• [TASK DESCRIPTION]
Which lines in the rows below contain the string "Viewport"? Copy each of them.

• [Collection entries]
---+---
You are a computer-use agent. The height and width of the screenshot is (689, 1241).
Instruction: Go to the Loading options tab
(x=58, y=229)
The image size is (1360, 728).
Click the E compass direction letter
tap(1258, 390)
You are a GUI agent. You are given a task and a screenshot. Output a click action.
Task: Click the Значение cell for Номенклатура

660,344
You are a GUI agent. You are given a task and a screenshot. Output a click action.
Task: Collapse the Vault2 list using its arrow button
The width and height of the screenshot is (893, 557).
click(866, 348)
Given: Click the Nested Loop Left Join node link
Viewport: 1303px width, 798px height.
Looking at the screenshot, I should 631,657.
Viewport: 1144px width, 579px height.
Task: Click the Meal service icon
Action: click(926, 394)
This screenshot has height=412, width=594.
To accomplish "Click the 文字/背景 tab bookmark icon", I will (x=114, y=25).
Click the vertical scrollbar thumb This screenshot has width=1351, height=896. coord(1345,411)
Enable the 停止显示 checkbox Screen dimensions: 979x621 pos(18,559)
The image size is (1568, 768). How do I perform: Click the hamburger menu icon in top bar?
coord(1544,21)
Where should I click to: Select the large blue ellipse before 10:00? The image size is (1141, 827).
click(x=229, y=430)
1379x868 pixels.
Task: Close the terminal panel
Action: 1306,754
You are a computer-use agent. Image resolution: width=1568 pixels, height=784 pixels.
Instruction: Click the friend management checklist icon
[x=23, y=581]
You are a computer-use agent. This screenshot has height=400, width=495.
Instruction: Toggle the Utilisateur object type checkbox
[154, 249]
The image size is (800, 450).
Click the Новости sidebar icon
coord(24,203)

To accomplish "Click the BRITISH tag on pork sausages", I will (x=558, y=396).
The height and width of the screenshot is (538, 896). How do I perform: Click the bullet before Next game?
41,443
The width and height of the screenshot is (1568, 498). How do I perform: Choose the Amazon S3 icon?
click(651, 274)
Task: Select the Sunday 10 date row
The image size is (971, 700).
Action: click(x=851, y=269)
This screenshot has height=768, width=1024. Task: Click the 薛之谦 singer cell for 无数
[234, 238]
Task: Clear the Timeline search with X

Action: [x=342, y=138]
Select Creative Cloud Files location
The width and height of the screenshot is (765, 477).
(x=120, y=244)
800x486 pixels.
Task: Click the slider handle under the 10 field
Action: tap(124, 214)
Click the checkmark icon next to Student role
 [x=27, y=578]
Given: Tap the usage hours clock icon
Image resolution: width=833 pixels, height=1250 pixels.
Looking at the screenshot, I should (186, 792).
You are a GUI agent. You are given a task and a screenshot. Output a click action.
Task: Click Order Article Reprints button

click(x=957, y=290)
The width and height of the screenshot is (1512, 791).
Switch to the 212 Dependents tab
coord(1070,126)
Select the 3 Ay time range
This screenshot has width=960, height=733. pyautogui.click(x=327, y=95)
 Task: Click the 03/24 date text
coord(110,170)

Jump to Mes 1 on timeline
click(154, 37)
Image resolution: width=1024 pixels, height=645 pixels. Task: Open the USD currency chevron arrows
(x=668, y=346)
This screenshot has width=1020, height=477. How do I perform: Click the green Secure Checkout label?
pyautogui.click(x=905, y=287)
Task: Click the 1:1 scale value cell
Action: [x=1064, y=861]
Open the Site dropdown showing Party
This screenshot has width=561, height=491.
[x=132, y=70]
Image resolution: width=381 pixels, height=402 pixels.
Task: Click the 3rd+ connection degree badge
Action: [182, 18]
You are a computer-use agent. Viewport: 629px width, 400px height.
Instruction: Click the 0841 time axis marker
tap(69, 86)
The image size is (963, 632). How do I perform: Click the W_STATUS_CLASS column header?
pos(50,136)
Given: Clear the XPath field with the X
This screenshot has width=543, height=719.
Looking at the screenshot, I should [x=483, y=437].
---+---
• [ANSWER TO THIS PROBLEM]
Viewport: 1303px width, 798px height.
Viewport: 1144px width, 579px height.
You are a computer-use agent. Viewport: 629px width, 400px height.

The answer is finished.